非接触式共培养体系对脐带间充质干细胞向类髓核细胞的诱导分化效应

目的探讨人脐带间充质干细胞向类髓核细胞的分化潜能,为椎间盘退变性疾病的生物学治疗探索新的细胞来源。方法取人正常足月产婴儿脐带及成人椎间盘,分离消化华通胶组织和髓核组织,收集培养脐带间充质干细胞及成人髓核细胞。利用带有插入层的Transwell 6孔培养板进行细胞非接触式共培养,细胞比例为1∶1,以脐带间充质干细胞单独培养作为对照组。共培养1周后,提取脐带间充质干细胞总RNA,利用Real-Time PCR检测其Ⅱ型胶原、蛋白多糖及SOX9基因的相对表达改变。结果成功分离提取脐带间充质干细胞;Real-Time PCR检测结果显示实验组脐带间充质干细胞Ⅱ型胶原、蛋白多糖和SOX9基因相对表达较对照组显著增加,差异有统计学意义（P〈0.01）。结论人脐带间充质干细胞能够被髓核细胞诱导分化为类髓核细胞,有可能为椎间盘退变性疾病的生物学治疗提供一种新的细胞来源。
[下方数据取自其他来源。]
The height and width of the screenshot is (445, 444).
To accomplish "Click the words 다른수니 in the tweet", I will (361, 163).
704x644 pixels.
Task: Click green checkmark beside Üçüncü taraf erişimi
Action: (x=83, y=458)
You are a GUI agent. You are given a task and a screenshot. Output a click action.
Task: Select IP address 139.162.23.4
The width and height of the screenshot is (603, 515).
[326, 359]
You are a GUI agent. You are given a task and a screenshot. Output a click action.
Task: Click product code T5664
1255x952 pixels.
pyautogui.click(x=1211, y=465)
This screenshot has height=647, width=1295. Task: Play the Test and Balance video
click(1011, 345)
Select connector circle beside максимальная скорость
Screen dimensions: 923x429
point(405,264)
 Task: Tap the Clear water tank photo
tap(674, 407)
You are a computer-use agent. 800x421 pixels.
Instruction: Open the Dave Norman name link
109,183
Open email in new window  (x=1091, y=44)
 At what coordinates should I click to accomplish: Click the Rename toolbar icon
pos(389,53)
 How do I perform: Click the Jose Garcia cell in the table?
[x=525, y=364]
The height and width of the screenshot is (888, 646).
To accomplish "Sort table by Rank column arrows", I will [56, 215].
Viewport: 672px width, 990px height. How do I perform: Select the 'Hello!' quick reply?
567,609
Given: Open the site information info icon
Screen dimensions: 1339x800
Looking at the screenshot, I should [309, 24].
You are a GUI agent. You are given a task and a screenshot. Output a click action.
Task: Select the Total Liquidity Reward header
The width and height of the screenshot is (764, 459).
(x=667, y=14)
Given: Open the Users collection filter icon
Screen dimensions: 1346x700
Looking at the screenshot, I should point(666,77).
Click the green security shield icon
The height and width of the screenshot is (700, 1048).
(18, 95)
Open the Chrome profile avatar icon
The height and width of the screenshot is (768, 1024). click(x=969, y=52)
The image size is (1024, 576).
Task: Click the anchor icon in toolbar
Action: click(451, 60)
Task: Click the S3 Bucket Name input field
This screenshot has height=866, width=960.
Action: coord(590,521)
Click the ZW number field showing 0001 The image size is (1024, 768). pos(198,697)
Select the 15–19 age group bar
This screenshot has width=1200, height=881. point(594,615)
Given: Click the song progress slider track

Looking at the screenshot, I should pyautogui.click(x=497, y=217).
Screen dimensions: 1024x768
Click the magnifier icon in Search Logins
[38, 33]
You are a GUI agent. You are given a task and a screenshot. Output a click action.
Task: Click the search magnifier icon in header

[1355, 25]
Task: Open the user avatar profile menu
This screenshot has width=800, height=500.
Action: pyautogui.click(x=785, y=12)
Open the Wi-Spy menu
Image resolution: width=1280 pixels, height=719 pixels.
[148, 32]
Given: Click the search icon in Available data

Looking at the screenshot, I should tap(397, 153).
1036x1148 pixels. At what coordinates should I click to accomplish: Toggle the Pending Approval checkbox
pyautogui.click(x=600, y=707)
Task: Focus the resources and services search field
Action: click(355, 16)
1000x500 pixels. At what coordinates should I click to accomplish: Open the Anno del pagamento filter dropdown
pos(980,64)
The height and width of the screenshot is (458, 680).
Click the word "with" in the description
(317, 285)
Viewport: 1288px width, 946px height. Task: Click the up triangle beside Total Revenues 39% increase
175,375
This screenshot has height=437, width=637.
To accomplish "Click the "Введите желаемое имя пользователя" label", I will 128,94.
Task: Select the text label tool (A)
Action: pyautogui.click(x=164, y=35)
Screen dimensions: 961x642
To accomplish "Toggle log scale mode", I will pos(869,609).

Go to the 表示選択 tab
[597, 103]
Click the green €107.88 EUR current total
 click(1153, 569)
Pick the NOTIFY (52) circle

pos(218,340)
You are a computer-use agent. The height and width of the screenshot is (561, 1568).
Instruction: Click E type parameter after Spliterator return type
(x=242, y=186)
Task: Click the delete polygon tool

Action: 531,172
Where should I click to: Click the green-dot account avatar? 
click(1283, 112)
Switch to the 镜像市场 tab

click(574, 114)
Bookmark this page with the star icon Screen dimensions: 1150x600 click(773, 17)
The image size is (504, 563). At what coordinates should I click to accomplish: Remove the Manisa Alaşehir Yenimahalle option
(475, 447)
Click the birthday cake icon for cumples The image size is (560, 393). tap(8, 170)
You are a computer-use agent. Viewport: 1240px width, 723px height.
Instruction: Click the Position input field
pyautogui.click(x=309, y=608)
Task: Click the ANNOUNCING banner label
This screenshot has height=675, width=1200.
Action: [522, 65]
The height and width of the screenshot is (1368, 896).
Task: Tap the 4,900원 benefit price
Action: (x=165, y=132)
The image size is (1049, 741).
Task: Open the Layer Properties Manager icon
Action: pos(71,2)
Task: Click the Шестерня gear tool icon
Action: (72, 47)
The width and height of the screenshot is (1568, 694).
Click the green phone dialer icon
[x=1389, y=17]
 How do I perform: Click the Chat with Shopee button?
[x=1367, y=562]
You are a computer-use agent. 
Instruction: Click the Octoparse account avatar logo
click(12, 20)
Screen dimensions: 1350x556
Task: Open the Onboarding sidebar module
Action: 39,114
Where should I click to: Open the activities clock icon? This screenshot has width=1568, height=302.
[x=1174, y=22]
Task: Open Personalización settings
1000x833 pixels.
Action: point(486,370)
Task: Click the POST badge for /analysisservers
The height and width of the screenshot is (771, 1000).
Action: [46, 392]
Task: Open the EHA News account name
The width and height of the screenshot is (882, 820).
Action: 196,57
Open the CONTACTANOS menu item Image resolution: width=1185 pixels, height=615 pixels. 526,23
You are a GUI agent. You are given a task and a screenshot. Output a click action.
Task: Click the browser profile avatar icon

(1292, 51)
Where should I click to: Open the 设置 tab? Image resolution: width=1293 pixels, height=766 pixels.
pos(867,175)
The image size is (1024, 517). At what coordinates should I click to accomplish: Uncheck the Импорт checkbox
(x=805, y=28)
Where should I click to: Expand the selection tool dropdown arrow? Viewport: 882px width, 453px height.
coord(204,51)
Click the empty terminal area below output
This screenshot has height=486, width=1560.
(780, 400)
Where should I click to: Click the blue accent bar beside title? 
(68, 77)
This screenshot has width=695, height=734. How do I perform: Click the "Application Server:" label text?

Effect of indirect co-culture system on differentiation of human umbilical cord-derived mesenchymal stem cells into nucleus pulposus-like cells

Objective To evaluate the differentiation potential of human umbilical cord-derived mesenchymal stem cells（UCMSCs） into nucleus pulposus-like cells（NPCs）,so as to search for a new cell source for biotherapy of degenerative disc disease.Methods Umbilical cord was obtained after normal birth and the mesenchyamal stem cells were isolated from the umbilical cord Wharton＇s jelly.Transwell six-well plates were used for coculture without contact,with the cells seeded at a ratio of 1∶1.UCMSCs and NPCs were co-cultured for 7 d.UCMSCs cultured alone served as controls.The total RNA was extracted from cells using Trizol reagent and Real-time PCR was used to examine the expression of type II collagen,aggrecan,and SOX9.Results UCMSCs were successfully isolated from human umbilical cord.Real-time PCR results showed that SOX9,type II collagen and aggrecan mRNA were significantly increased in the coculture group compared with that in the control group（P〈0.01）.Conclusion It has been found that coculture of NPCs with UCMSCs can induce UCMSCs differentiating into an NPCs phenotype,indicating that UCMSCs might be a promising seed cells for tissue engineering therapies or cell-based therapies of degenerative disc disease.